Marc Prensky refers to “digital natives’ as being the youth of today while the older generations are “digital immigrants”. We have to acknowledge that there are differences in the way the youth think, listen, learn, communicate and collaborate. In order to reach them requires a different pedagogical approach that encompasses their expectations of life. They are growing up on a diet of instant communication and digital information and are often starved into total boredom through a system that does not cater for their needs and is grounded in pure information transfer.
The White Paper on Science and Technology defines “innovation as the application in practice of creative new ideas”, which in many cases involves the introduction of inventions into the marketplace.

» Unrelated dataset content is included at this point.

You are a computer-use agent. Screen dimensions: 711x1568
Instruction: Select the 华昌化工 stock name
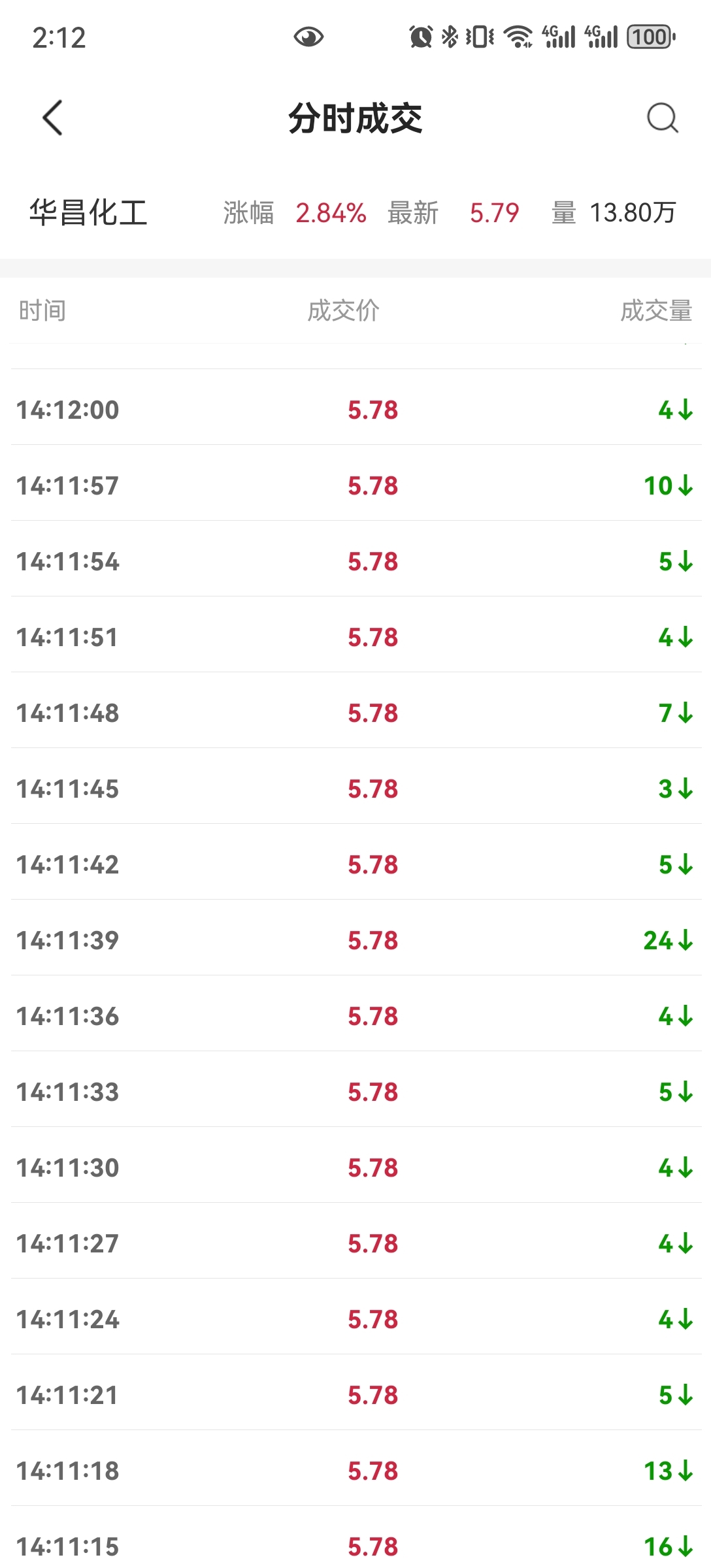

In contrast, creativity is the generating and articulating of new ideas”. Creativity and innovation are often not interrelated as a creative person is not necessarily an innovative one and visa versa.
Access to high tech manufacturing equipment has the potential to unleash either the creative or innovative aspect of learners. The formation of the Fab Kids project aims to demonstrate the educational potential of exposing learners to such a high tech environment. More importantly the process of generating Fab Kids will make provision for learners to experience some degree of specialization within the context of solving a technological challenge. The ultimate aim is to provide the learners with the right knowledge, skills attitudes and values to be able to utilize all the resources at their disposal in a Fab Lab type of environment to be able to produce artefacts that are innovative and have an entrepreneurial component as well.
The current situation in most schools is that Technology Education as a learning area has limited impact on the real learning experiences of the vast majority of learners. Many educators are still bound to the text-book as the learners are often completing one word answers in workbooks as a trail of evident for a technology experience. This is largely due to a lack of training on the part of the teachers but is compounded by a lack of resources to purchase the necessary tools to provide a more stimulating learning environment and large pupil to teacher ratios. Access to computers in the vast majority of schools is clogged by a limited number of learners taking Computer Science which tends to occupy the computer laboratory for most available lessons. Very few learners will be given the freedom and latitude to produce creative solutions to challenges which is critically needed to nurture the scientist, engineers and technologists that the South African economy needs to sustain a significant economic growth pattern.
The project aims to contribute to the scientific and technical know-how about how groups of learners are able to use future Fab Labs that will be installed across South Africa in the coming months. The project aims to uncover new approaches to utilizing the resources while exposing the learners to a structured design process. The research work will be disseminated to all interested parties.